Scientists in Alaska recently discovered two infants that died there about 11,500 years ago. The findings help tell the story of an ancient population called the Ancient Beringians, a population which was previously unknown.
Scientists are especially jazzed over these findings. They say it is the first “genomic evidence” that Native Americans roots can be traced to the same population which crossed into the Western Hemisphere via the land bridge.
The two infants, both female, were found in the Tanana River valley in a burial pit on the Upward Sun River. One of the children was only about six to 12 weeks old when she died. The other, which DNA suggests is a cousin, unfortunately, died prematurely at around 30 weeks of development.
One of the study’s co-authors discussed how the infants led them to more information about early Americans. “This represents the first genetic data from the last Ice Age in Beringia. Prior to this study, we did not know that this Ancient Beringian population existed.

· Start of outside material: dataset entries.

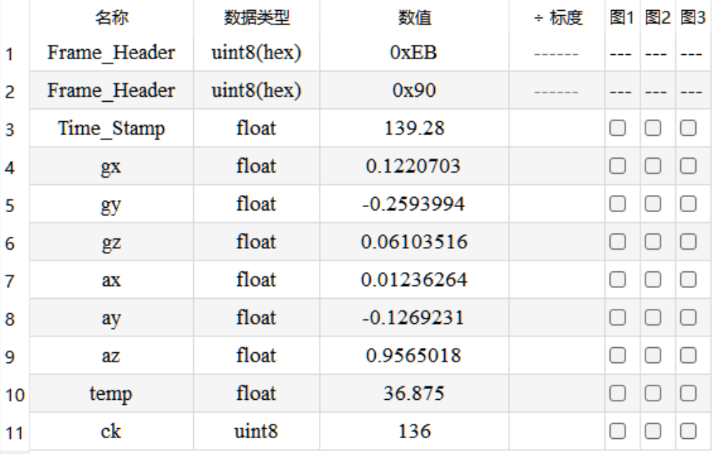
Task: Tick 图1 checkbox for az row
Action: point(617,355)
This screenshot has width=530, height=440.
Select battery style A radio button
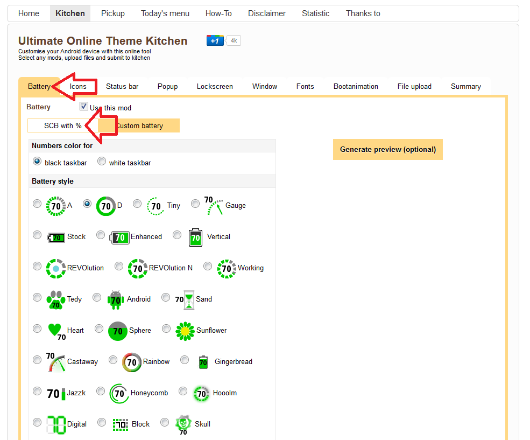[x=37, y=204]

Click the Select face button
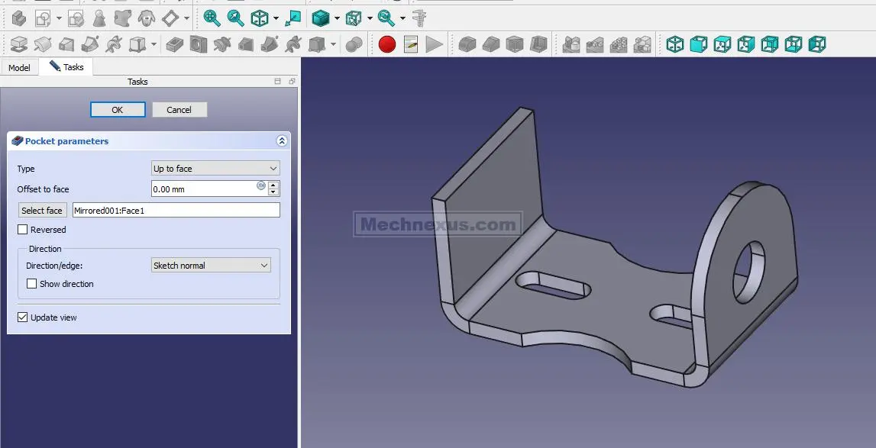[x=42, y=211]
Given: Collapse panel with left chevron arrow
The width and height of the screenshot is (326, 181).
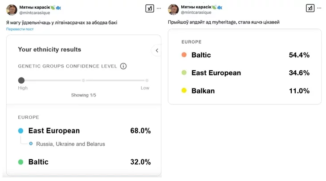Looking at the screenshot, I should (157, 50).
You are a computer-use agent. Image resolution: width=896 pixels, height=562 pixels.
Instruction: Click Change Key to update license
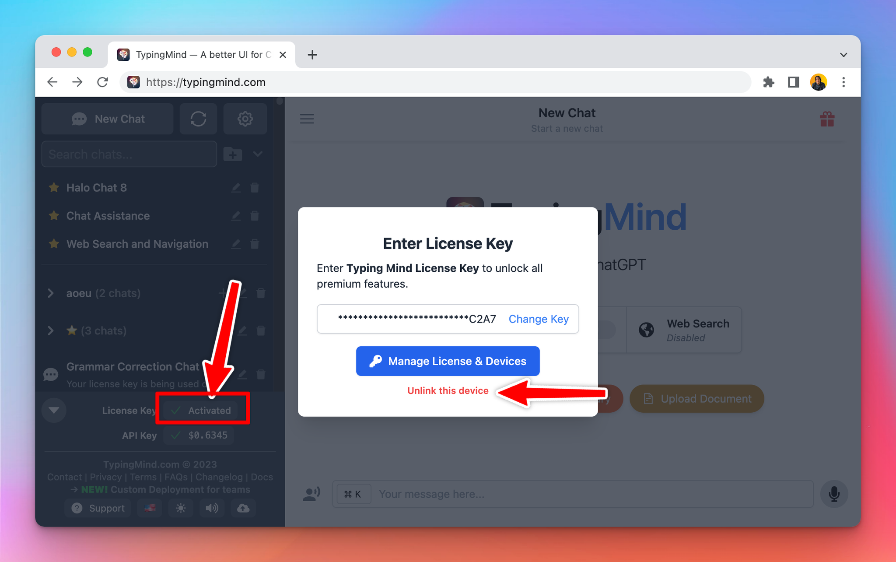tap(539, 319)
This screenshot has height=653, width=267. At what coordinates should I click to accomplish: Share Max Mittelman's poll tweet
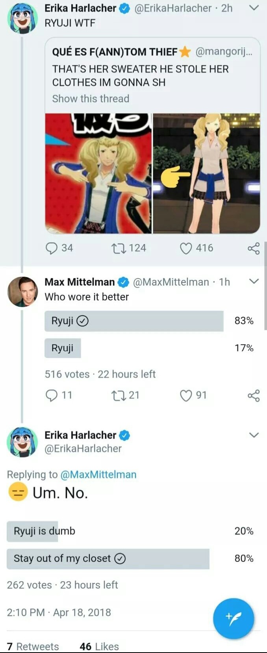[x=254, y=395]
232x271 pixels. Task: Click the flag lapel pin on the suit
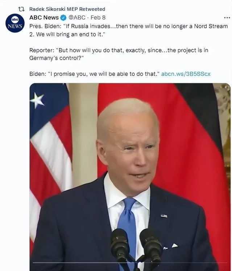[x=164, y=216]
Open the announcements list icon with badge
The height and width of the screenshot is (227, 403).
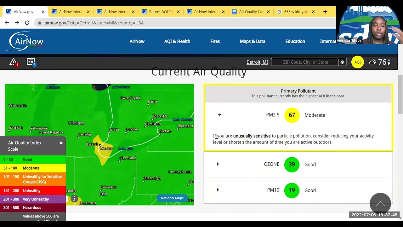pyautogui.click(x=31, y=62)
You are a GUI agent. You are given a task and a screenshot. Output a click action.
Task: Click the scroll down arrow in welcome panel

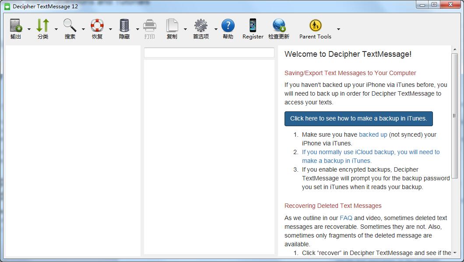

We had evidence of the other branch leading to North and South Native Americans, and indirect evidence for a single founding population. So our findings show that the early history of ancestral Native Americans is more complex than previously known,” Ben Potter said.
With these infants, they can test theories on when the population which came over the land bridge split. They believe that populations began coming from Asia around 34,000 years ago.
The new data suggests that they were in Alaska 10,000 years earlier than theorized. The Ancient Beringians formed around 25,000 years ago after this first group encountered a population more similar to Europeans.